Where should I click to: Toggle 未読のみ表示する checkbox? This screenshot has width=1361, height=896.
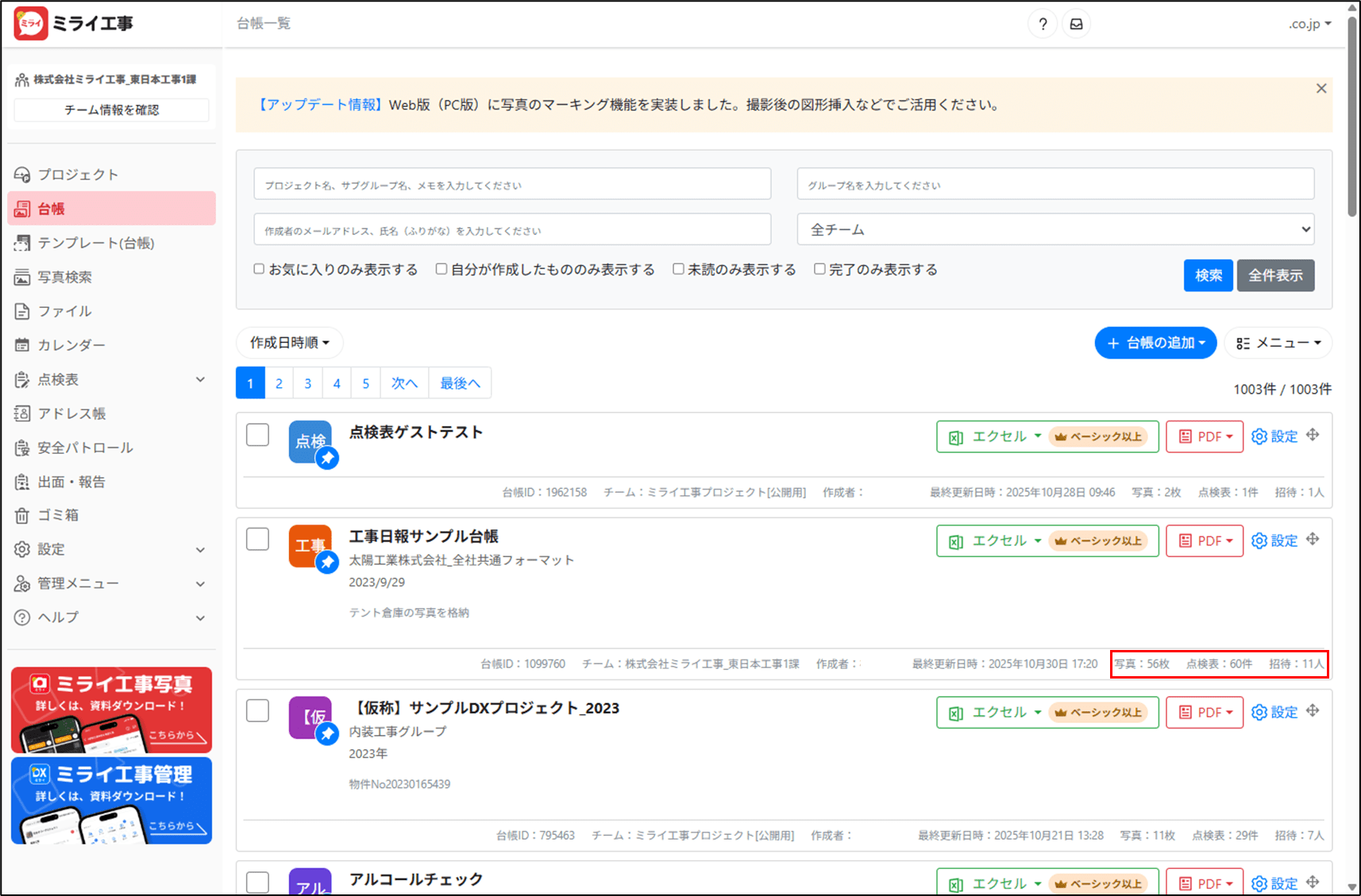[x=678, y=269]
════
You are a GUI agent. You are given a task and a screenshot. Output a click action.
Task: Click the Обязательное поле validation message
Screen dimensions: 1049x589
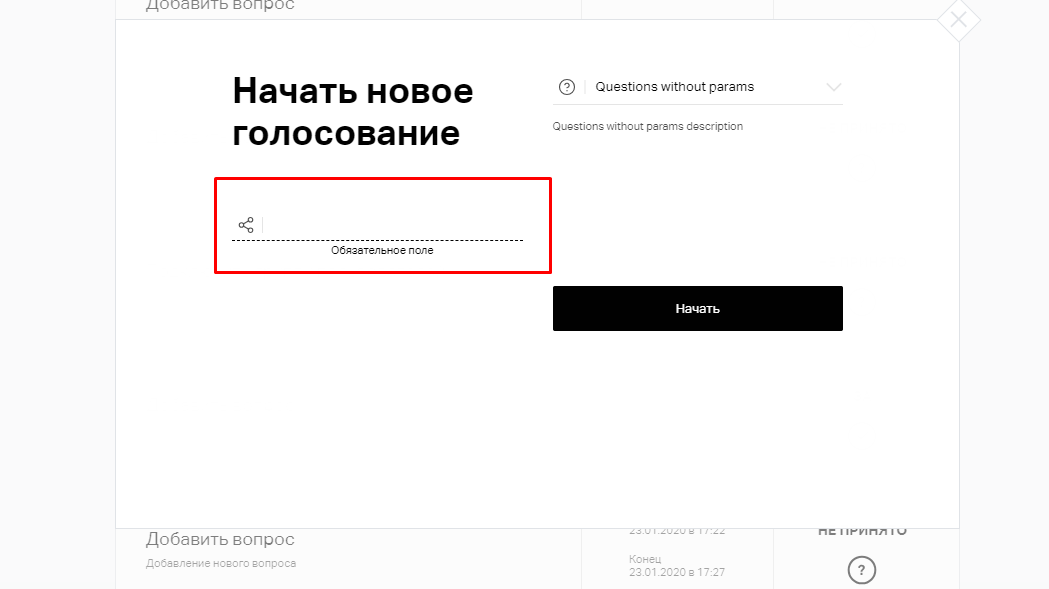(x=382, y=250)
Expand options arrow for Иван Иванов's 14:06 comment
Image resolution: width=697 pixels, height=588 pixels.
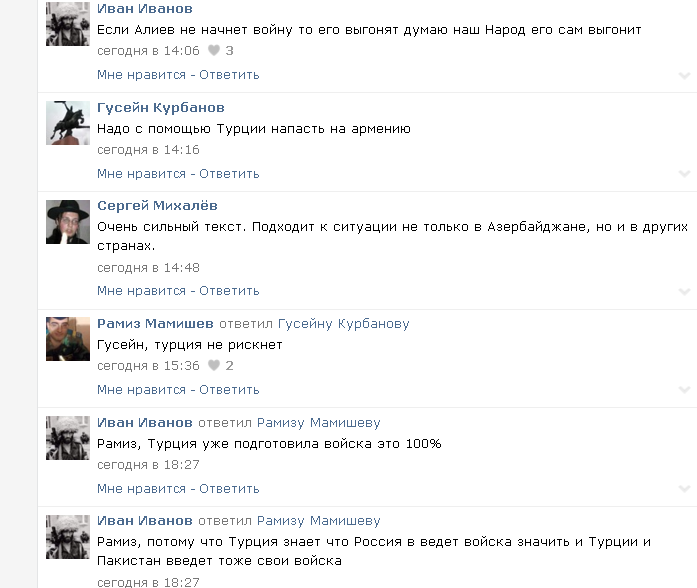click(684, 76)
════
- _Assignment_: Write out again exactly the lines above from the one with "You are a GUI" through the one with "Expand options arrow", adding no other lines and no pictures.

- _Written response_:
You are a GUI agent. You are given a task and a screenshot. Output a click action.
Task: Click the Обязательное поле validation message
Screen dimensions: 1049x589
(x=382, y=250)
Expand options arrow for Иван Иванов's 14:06 comment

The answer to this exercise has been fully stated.